Does the PC-98 run perfectly when xms=on but no HMA? If so, then this would seemingly rule out LOADALL as the problem.
Next perhaps we consider whether BIOS entry is causing issues with kernel in HMA. We could put a call or wrapper around all BIOS calls (INT 1B in bios-1B.pc98.S) and possibly INT 1F in bios1F-pc98.S. INT 1F should NOT be called when LOADALL is being used. In order to do this, we could rename the lower level routines to __call_bios and __block_move respectively, and then write C routines with the original name that call printk before and after the call to the lower level routines.
If an INT 1F routine is being called when LOADALL is in effect, that's a bug. Otherwise we may be dealing with a BIOS issue. To test that, can you test xms=int15, hma=kernel? That would replace LOADALL with INT1F, but still have HMA on. I assume that the PC98 works perfectly with xms=int15 but HMA off, right?
This sounds complicated, but it isn't really, we just will need discipline in eliminating the variables to determine which part of the configuration is causing failure.
Thank you!
Hello @ghaerr
Thank you. I tested more tonight, and things are getting more and more complicated...(I am getting tired...)
It seems that the latest image and the driver is very unstable for my system even hma and xms are off. (may be different issue) The drives sound abnormal when copying (writing) files or doing dd. (Too much seek?)
Video on dd to this drive but it also gets like this when copying files.
https://github.com/user-attachments/assets/c33bb98a-a3f7-4bb6-a4e8-9259ee21acfb
It takes long long time copying with this heavy sound. I tried the different drive / disk but it is same.
I don't know it is the effect of the recent updates.
Does the timer_tick code is in the lower memory?
I see: since the timer spin is still being shown on the display, that seems to show the the A20 gate is ON, which is required for HMA.
Rereading this entire PR, it seems that a crash only occurs when LOADALL is on (that is, xms=on hma=kernel and never when xms=int15 hma=kernel, right? Also never when HMA not being used.

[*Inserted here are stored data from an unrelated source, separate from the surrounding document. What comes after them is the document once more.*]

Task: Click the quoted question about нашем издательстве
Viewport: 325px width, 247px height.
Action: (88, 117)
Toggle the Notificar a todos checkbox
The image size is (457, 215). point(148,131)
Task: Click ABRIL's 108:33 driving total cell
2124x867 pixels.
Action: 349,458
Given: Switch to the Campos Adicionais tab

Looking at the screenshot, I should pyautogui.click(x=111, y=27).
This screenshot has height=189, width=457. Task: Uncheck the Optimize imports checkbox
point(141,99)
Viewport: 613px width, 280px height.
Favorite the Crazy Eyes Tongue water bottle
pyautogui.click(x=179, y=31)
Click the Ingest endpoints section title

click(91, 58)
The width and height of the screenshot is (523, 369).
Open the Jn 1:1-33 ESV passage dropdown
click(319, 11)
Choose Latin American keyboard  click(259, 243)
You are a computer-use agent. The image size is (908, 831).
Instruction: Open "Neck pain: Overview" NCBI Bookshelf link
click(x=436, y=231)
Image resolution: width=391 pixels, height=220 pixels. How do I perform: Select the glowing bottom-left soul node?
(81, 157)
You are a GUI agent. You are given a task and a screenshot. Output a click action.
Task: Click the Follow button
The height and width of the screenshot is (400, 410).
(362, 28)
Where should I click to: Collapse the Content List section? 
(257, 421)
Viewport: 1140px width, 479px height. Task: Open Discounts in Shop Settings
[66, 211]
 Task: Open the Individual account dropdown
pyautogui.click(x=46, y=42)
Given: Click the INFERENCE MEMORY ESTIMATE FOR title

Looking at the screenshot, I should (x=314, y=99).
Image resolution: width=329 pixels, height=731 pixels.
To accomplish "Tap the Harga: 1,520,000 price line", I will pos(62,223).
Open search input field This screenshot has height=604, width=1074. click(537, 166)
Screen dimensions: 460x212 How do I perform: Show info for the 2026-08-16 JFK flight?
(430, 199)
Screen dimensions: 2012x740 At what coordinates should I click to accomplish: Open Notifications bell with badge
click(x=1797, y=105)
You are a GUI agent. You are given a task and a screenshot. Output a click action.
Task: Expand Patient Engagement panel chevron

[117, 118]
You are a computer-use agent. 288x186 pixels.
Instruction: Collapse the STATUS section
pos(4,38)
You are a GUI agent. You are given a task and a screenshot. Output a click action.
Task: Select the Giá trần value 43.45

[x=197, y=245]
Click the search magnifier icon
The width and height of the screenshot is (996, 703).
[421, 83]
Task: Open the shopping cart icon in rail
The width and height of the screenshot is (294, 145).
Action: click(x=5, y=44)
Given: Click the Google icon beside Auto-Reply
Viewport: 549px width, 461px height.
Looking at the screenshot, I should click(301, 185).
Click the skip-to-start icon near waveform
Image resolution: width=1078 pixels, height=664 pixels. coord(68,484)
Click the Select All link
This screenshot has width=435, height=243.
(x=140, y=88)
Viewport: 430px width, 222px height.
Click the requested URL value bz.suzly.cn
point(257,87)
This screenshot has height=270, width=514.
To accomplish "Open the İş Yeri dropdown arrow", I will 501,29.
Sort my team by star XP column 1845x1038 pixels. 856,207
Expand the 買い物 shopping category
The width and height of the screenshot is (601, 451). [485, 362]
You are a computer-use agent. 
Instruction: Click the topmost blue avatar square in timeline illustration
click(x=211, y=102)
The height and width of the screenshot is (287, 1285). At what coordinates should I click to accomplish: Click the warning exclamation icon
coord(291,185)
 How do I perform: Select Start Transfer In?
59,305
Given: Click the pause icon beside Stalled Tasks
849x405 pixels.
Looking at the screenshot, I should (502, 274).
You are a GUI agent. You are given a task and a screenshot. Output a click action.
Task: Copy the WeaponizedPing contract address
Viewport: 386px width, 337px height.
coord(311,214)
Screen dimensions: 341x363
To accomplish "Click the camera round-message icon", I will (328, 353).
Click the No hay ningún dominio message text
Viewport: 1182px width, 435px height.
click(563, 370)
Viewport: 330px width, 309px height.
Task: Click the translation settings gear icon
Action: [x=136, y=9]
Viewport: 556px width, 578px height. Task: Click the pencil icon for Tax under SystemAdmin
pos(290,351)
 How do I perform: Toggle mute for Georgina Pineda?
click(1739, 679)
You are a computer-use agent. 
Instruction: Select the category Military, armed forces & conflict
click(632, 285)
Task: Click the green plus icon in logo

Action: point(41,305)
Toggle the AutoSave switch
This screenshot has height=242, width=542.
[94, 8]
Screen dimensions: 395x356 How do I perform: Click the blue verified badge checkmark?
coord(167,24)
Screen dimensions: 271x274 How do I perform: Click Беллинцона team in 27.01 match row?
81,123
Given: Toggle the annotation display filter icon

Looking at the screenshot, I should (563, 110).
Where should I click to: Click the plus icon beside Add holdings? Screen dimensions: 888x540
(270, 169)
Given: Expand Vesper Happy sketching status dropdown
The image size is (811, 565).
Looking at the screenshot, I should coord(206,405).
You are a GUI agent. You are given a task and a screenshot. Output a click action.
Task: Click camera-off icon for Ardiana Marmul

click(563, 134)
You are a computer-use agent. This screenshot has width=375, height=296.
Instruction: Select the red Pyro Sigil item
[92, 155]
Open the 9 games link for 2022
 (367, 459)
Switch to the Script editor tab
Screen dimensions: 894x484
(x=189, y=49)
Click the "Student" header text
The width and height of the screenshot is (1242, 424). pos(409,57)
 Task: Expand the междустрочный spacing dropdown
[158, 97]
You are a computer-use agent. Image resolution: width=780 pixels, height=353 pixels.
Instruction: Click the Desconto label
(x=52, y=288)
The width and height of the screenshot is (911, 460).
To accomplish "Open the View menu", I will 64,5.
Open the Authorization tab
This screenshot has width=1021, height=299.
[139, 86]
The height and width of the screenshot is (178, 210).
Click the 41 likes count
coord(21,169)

This seems to point to a conflict with A20 gate being managed (i.e. set only once to ON at kernel startup) and our LOADALL routine, rather than using xms=int15, which uses internal PC98 BIOS INT 1F routine for block move.
It occurs to me that, since you have screen display of ADDRESS LINE A20 ERROR, that perhaps when INT 1F is used, A20 is always set back to ON, whereas when our LOADALL is used, A20 is never touched. This could mean that another part of PC98 BIOS may be fiddling with A20 line we don't know about: does NMI ever get called on PC98?
You could possibly try calling enable_a20_gate() before every call to loadall_block_op() in xms.c to see if that helps. This would set A20 ON just like normal bios_block_move() does when using INT 1F.
It seems that the latest image and the driver is very unstable for my system even hma and xms are off. (may be different issue) The drives sound abnormal when copying (writing) files or doing dd. (Too much seek?)
The reason for that sounds is likely the BIOS retries that are occurring, as also shown on screen. Is the floppy OK, perhaps try with different floppy?
There have not been other major or even minor changes to PC98 BIOS driver lately so this is likely a different issue, bad media.